Ravi Teja Sukhavasi
March 9, 2012
Maxwell room, Eng-IV, Room 57-124
Coding and information theory, the joint pillars upon which the telecommunications revolution has thrived, deal with how to reliably transmit information over unreliable channels. This is done by gathering large blocks of data and encoding them into larger blocks of data before transmitting, thereby achieving reliability at the expense of encoding/decoding delay. Control theory, on the other hand, is concerned with regulating the behavior of dynamical systems through feedback. At the heart of feedback control is real-time measurement of signals and application of control inputs. Most traditional applications were characterized by co-located measurement and control units, and there was no need to communicate measurement/control signals over unreliable channels. Hence control theory could largely ignore information theoretic considerations. But there are increasingly many instances of networked control systems where measurement and control signals are transmitted across noisy channels. In such settings, one needs to deal with the real-time constraints of the control system and the unreliability of the underlying communication medium in a simultaneous and systematic way.

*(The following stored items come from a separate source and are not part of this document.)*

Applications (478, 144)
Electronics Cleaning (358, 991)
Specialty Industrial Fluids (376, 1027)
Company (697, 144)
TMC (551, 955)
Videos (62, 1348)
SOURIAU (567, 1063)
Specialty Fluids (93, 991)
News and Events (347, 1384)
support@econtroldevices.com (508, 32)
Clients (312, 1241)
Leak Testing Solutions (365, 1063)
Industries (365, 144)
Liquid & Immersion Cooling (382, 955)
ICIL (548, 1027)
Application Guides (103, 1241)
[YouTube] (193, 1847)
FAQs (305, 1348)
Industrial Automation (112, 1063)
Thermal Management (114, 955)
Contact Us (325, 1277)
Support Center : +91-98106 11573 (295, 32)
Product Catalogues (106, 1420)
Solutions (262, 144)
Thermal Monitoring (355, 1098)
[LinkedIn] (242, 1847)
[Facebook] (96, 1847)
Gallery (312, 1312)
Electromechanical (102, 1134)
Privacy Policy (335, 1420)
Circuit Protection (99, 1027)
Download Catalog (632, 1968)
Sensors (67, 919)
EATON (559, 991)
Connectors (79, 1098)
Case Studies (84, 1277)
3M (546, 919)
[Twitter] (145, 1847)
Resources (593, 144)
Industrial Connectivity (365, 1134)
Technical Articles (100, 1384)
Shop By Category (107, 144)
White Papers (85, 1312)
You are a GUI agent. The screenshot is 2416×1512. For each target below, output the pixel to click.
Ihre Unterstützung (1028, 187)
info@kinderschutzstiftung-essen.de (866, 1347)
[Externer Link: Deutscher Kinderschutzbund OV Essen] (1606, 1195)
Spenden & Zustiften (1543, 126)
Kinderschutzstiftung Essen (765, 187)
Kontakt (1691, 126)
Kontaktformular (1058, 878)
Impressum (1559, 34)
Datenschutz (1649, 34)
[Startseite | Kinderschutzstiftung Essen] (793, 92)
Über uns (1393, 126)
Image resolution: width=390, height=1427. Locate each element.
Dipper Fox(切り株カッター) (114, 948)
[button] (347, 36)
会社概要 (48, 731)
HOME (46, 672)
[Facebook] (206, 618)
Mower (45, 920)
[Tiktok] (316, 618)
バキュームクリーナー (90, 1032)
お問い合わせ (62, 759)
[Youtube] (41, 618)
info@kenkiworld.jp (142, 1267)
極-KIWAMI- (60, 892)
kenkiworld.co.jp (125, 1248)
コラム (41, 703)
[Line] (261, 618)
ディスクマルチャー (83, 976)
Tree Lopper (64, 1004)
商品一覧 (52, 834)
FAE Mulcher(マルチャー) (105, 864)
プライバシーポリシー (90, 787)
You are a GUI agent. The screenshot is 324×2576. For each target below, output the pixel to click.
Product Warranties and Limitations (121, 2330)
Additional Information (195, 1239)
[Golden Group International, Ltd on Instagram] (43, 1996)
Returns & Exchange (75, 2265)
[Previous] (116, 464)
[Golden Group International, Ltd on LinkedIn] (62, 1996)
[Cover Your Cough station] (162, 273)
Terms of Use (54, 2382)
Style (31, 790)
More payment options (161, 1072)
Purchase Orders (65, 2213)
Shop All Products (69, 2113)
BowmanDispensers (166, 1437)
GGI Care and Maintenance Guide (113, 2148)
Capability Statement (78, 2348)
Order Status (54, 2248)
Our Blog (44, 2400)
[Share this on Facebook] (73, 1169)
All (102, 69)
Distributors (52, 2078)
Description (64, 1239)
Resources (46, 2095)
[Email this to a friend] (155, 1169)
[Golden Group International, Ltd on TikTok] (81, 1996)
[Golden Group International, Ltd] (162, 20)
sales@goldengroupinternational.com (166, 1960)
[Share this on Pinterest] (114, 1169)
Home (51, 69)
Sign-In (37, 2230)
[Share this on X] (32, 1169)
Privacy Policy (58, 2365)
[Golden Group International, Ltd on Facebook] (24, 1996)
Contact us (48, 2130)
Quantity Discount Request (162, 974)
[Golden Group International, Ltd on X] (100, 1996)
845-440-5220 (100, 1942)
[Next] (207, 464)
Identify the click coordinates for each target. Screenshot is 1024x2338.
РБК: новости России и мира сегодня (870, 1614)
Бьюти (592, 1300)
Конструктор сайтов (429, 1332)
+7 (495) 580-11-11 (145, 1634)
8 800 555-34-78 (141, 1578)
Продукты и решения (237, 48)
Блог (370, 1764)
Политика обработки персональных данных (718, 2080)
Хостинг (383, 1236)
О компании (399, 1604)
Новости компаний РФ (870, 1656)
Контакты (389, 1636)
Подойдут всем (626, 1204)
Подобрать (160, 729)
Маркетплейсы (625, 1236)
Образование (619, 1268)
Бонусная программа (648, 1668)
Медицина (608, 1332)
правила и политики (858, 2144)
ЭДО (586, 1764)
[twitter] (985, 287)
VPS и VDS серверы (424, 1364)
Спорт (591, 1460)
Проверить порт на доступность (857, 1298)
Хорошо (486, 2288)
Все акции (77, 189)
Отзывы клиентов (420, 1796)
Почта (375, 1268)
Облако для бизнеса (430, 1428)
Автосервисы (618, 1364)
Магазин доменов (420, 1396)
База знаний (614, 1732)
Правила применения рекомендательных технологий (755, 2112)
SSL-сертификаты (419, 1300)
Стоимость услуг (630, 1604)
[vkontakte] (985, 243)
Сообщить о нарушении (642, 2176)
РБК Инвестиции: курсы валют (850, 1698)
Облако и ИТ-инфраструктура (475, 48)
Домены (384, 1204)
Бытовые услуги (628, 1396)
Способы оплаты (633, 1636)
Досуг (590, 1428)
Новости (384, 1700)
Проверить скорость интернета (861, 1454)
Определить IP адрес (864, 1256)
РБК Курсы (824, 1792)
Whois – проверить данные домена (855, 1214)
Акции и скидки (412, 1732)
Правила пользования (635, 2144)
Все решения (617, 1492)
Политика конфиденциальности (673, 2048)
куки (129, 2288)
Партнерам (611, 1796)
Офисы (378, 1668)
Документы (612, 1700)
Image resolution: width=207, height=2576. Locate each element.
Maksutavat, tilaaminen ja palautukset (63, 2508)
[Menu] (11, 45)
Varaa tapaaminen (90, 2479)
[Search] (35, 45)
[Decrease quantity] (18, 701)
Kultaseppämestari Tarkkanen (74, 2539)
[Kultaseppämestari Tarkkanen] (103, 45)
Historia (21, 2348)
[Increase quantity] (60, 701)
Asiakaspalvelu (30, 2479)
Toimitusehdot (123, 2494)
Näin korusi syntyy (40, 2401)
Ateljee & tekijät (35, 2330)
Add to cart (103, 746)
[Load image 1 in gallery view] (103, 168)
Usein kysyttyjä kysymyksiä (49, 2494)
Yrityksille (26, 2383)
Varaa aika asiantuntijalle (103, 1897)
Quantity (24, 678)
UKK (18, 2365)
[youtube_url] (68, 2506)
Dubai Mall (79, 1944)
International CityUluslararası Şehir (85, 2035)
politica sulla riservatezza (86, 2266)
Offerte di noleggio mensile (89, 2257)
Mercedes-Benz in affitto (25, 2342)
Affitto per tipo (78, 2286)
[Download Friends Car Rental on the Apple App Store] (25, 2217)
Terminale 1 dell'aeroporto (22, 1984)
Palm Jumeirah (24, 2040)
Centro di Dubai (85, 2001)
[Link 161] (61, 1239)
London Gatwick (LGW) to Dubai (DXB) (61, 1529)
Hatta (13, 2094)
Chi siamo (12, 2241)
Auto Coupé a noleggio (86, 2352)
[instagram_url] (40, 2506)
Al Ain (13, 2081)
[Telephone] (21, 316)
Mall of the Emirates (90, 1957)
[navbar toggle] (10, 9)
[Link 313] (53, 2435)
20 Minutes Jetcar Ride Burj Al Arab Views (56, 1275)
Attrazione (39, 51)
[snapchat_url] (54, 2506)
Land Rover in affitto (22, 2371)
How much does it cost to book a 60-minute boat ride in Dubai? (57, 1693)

The work of Schulman and Sahai over the past two decades, and their development of the notions of "tree codes" and "anytime capacity", provides the theoretical framework for studying such problems. To stabilize an unstable plant driven by bounded noise over a noisy channel one needs real-time encoding and real-time decoding and a reliability which increases exponentially with decoding delay, which is what tree codes guarantee. Even though the central role of tree codes in interactive communication problems is well understood, there has been scant practical progress in this area because explicit constructions of tree codes with efficient encoding and decoding did not exist. We prove the existence of "linear" tree codes with "high probability" and, for the first time, construct explicit codes with efficient encoding and decoding for the erasure channel. The resulting decoder has an expected computational complexity that is constant per time instant and is such that the probability of the computations at each time instant exceeding kC^3 decays exponentially in C. We demonstrate the efficacy of the method through examples and mention several open problems and directions for future work.